Task a — Please turn the records from the line with "The height and width of the screenshot is (840, 1434)." up to and including the line with "The image size is (800, 533). pos(222,158)" into a JSON list of strings, one string per line, with blank lines omitted.
━━━━━━━━━━
Francis Bacon, almost a favourite himself, devoted much of his essay On Friendship to the subject, writing as a rising politician under Elizabeth I:
It is a strange thing to observe, how high a rate great kings and monarchs do set upon this fruit of friendship, whereof we speak: So great, as they purchase it, many times, at the hazard of their own safety and greatness. For princes, in regard of the distance of their fortune from that of their subjects and servants, cannot gather this fruit, except (to make themselves capable thereof) they raise some persons to be, as it were, companions and almost equals to themselves, which many times sorteth to inconvenience. The modern languages give unto such persons the name of favourites, or privadoes ... .  And we see plainly that this hath been done, not by weak and passionate princes only, but by the wisest and most politic that ever reigned; who have oftentimes joined to themselves some of their servants; whom both themselves have called friends, and allowed other likewise to call them in the same manner; using the word which is received between private men.

Lord Macaulay wrote in 1844 of George III's old tutor, John Stuart, who became Prime Minister: "He was a favourite, and favourites have always been odious in this country. No mere favourite had been at the head of the government since the dagger of Felton had reached the heart of the Duke of Buckingham".

Study of the subject
In 1974 Jean Bérenger published "Pour une enquête européenne, l’histoire du ministeriat au XVIIe siècle" in Annales, a seminal study on the subject. According to Bérenger, the simultaneous success of minister-favourites in several monarchies of the 17th-century was not coincidental, but reflected some change that was taking place at the time. J.H. Elliott and Laurence Brockliss's work (that resulted in the collection of essays The World of the Favourite), undertaken to explore the matter put forward by Bérenger, became the most important comparative treatment of this subject.

Notable favourites

Biblical figures with many elements of the favourite are David (of Saul) and Joseph (of Pharaoh)
Ji Ru, favourite of Emperor Gaozu of Han China (2nd century BC)
━━━━━━━━━━
Task b — Reproduce the passage on royal favourites word for word from "Notable favourites" up to and including "(2nd century BC)".

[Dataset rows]
━━━━━━━━━━
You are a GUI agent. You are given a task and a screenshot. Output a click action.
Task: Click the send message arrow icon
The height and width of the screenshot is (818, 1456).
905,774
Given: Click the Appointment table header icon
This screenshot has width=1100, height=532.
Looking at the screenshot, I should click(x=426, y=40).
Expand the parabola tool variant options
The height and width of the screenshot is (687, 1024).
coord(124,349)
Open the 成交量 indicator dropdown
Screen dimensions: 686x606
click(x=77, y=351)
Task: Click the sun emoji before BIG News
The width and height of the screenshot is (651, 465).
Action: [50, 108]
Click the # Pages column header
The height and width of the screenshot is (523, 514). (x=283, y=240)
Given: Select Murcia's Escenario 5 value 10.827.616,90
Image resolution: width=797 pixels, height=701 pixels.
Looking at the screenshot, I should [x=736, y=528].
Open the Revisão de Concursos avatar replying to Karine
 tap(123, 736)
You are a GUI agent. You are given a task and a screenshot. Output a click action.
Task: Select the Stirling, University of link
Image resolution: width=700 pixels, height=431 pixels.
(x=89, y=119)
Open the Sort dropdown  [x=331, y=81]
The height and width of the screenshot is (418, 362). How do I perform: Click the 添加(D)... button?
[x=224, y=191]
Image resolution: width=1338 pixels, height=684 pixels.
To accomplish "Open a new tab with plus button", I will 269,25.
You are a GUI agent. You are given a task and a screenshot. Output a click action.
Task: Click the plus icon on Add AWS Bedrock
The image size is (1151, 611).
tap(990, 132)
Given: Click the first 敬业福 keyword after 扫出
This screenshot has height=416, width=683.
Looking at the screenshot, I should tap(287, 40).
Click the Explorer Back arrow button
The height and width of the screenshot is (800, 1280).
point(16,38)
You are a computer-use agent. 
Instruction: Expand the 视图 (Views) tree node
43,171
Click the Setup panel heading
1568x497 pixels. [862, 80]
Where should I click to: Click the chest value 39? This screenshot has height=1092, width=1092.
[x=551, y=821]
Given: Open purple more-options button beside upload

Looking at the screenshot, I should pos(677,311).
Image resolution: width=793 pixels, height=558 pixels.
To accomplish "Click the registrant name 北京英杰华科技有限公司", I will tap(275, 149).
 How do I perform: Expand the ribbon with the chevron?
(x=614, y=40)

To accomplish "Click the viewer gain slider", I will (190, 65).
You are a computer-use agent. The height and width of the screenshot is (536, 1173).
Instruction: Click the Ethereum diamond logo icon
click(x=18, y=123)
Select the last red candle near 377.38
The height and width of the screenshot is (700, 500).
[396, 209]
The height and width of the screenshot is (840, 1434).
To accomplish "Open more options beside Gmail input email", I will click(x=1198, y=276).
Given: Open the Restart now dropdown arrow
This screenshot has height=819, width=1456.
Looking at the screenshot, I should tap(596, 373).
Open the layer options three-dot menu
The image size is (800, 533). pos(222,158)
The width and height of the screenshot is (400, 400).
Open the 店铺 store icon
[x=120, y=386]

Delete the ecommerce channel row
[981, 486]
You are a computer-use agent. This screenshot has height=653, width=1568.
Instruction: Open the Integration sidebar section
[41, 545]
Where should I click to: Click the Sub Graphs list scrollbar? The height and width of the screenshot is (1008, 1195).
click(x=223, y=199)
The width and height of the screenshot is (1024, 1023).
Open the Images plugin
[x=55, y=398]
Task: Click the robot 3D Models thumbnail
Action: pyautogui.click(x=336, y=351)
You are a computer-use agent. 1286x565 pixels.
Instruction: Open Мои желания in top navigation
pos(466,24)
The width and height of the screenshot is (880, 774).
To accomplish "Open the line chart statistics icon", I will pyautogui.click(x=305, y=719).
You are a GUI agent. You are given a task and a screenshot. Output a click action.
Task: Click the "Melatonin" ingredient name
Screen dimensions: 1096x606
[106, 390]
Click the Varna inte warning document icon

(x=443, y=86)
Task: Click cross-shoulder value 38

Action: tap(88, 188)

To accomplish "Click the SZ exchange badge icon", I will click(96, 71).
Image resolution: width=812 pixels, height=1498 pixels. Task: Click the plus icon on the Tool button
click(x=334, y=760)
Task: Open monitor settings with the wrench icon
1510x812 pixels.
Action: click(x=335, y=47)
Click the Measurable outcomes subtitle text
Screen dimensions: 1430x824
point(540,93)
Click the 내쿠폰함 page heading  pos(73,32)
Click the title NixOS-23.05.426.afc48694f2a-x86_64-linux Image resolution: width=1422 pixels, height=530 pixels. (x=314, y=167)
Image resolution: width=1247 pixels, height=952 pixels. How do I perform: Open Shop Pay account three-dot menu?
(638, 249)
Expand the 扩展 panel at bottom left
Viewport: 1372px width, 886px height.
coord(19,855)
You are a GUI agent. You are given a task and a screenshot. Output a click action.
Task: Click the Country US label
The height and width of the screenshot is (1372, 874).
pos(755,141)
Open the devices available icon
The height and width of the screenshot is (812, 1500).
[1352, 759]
━━━━━━━━━━
Complete output a —
[
  "The height and width of the screenshot is (840, 1434).",
  "To accomplish \"Open more options beside Gmail input email\", I will click(x=1198, y=276).",
  "Given: Open the Restart now dropdown arrow",
  "This screenshot has height=819, width=1456.",
  "Looking at the screenshot, I should tap(596, 373).",
  "Open the layer options three-dot menu",
  "The image size is (800, 533). pos(222,158)"
]

Complete output b —
Notable favourites

Biblical figures with many elements of the favourite are David (of Saul) and Joseph (of Pharaoh)
Ji Ru, favourite of Emperor Gaozu of Han China (2nd century BC)